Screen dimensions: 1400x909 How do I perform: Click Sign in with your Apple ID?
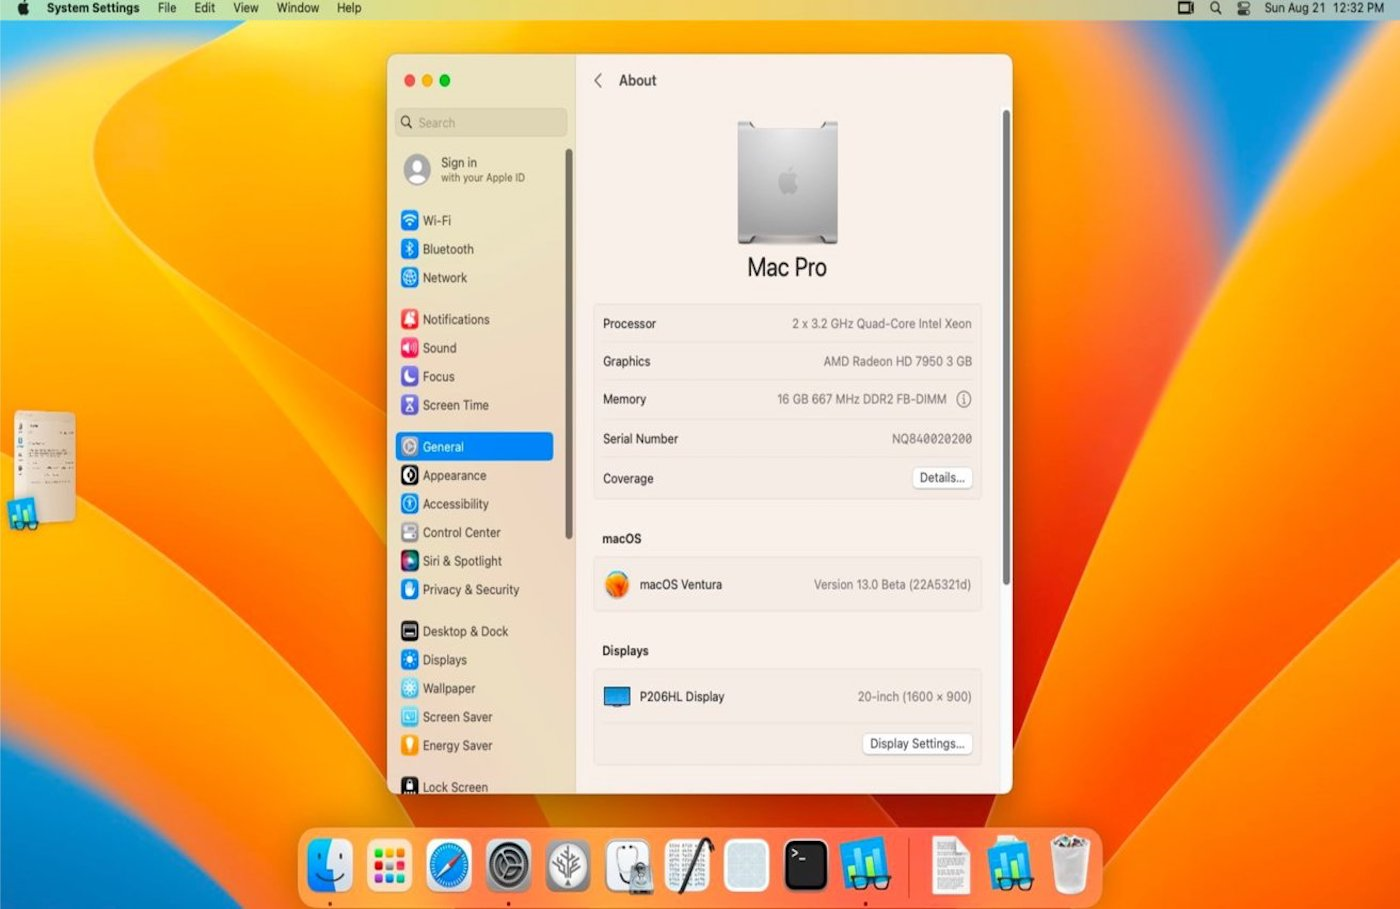(481, 170)
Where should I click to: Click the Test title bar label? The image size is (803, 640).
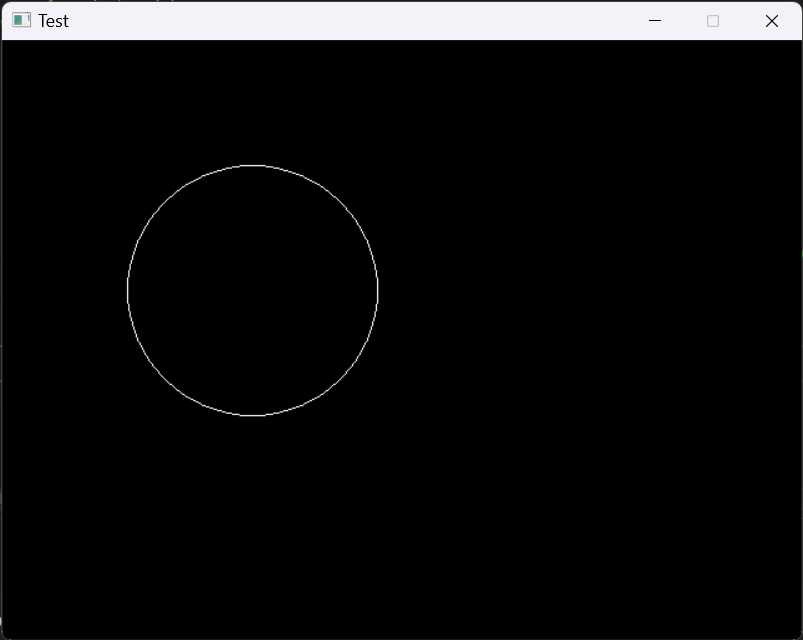54,20
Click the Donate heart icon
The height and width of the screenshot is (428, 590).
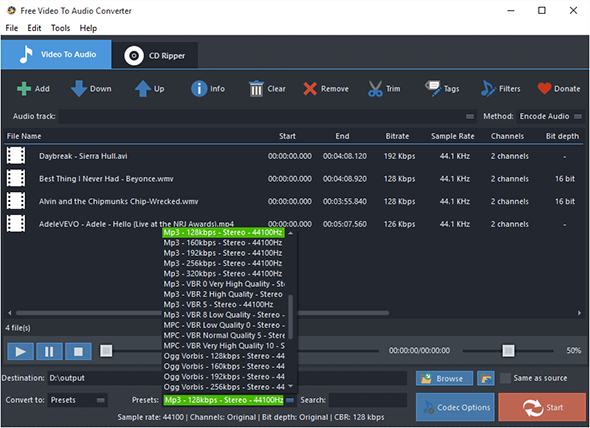coord(544,89)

Exercise objective: Swap "title bar" for "header" throughout the lines above and give them again with nothing else changed, omitting the pictures.

Full answer:
Screen dimensions: 1400x909 How do I perform: Click Sign in with your Apple ID?
(481, 170)
Where should I click to: Click the Test header label? The image size is (803, 640).
54,20
Click the Donate heart icon
The height and width of the screenshot is (428, 590).
coord(544,89)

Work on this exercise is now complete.